AWS OpenData
MP data is also available through the AWS OpenData Program.
In an effort to make our data as accessible as possible (FAIR principle) as well as significantly improve data downloads and take pressure off our servers, we are making a growing list of our data products available through the AWS OpenData Program. Also see the entries for MP-managed data on the AWS OpenData Registry or the AWS Data Exchange. Usage of all data provided through our API or directly through OpenData is subject to our terms.
Overview
MP data is organized in 3 buckets named materialsproject-{raw,parsed,build}
. Note that the particular organization of our data in these buckets is still in flux and can change without notice as we integrate them into our cloud infrastructure.
raw data
We are in the process of providing VASP output files for our calculations in the raw
bucket. Look out for announcements through our email lists and notifications on our website.
parsed data
The parsed
bucket contains objects that MP generates by parsing the VASP output files. The objects form the basis for our builder pipelines which create the derived high-level data collections served through the MP API and website. All S3 objects in this bucket are serialized pymatgen
or emmet
python objects and most are stored as gzip-compressed JSON files for each MP ID (i.e. <prefix>/<mp-id>.json.gz
). We are in the process of grouping documents into JSON Lines (JSONL) files to reduce the number of files and significantly improve transfer speeds. tasks
are now organized by nelements/output.spacegroup.number
and a timestamp (dt
) derived from the earliest completed_at
in the list of tasks included in the respective object. The latest set of tasks is in the /tasks_atomate2
prefix (see database changelog for details).
/dos
692k
63.2 GB
/bandstructures
705k
1.5 TB
/chgcars
415k
7.7 TB
/aeccar{0,1,2}s
138.8k each
1.1 TB each
/elfcars
107.5k
101 GB
/locpots
158k
2.5 TB
/tasks
1556
34 GB
/tasks_atomate2
1286
28 GB
build data
The build
bucket contains the high-level derived data that comprises the source for the collections available through the MP API as well as pre-built objects and images for efficient visualization on the website.
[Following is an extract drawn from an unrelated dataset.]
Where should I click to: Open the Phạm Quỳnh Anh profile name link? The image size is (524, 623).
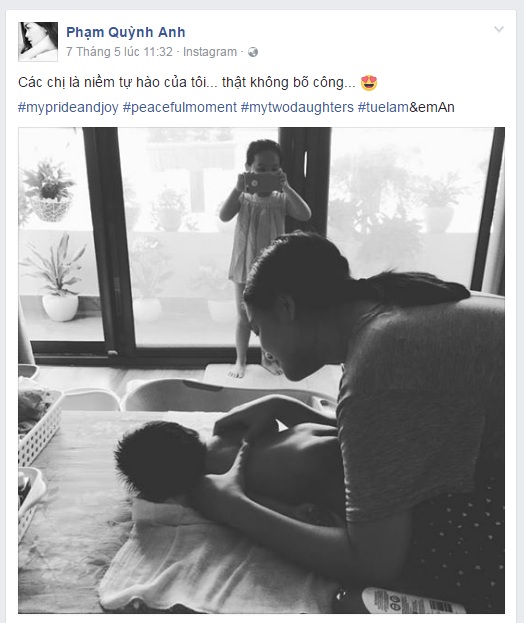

The collections and pre-built objects are versioned by the database release date and individual documents grouped into gzip-compressed JSONL files. Images are stored in PNG format. Use the ls
command for the AWS CLI or the bucket explorer to list the categories available under each prefix (see download section below).
/collections
/2022-10-28
12.6k
2.8 GB
/2023-11-01
18.4k
6.1 GB
/2024-11-14
213k
83 GB
/objects
/2022-10-28
289k
55.9 GB
/images
N/A
200k
58 GB
Explore & Download Data
The mp-api
python client internally uses direct downloads from the OpenData repositories to improve convenience and efficiency. All data in MP's OpenData buckets can also be downloaded directly using the AWS CLI.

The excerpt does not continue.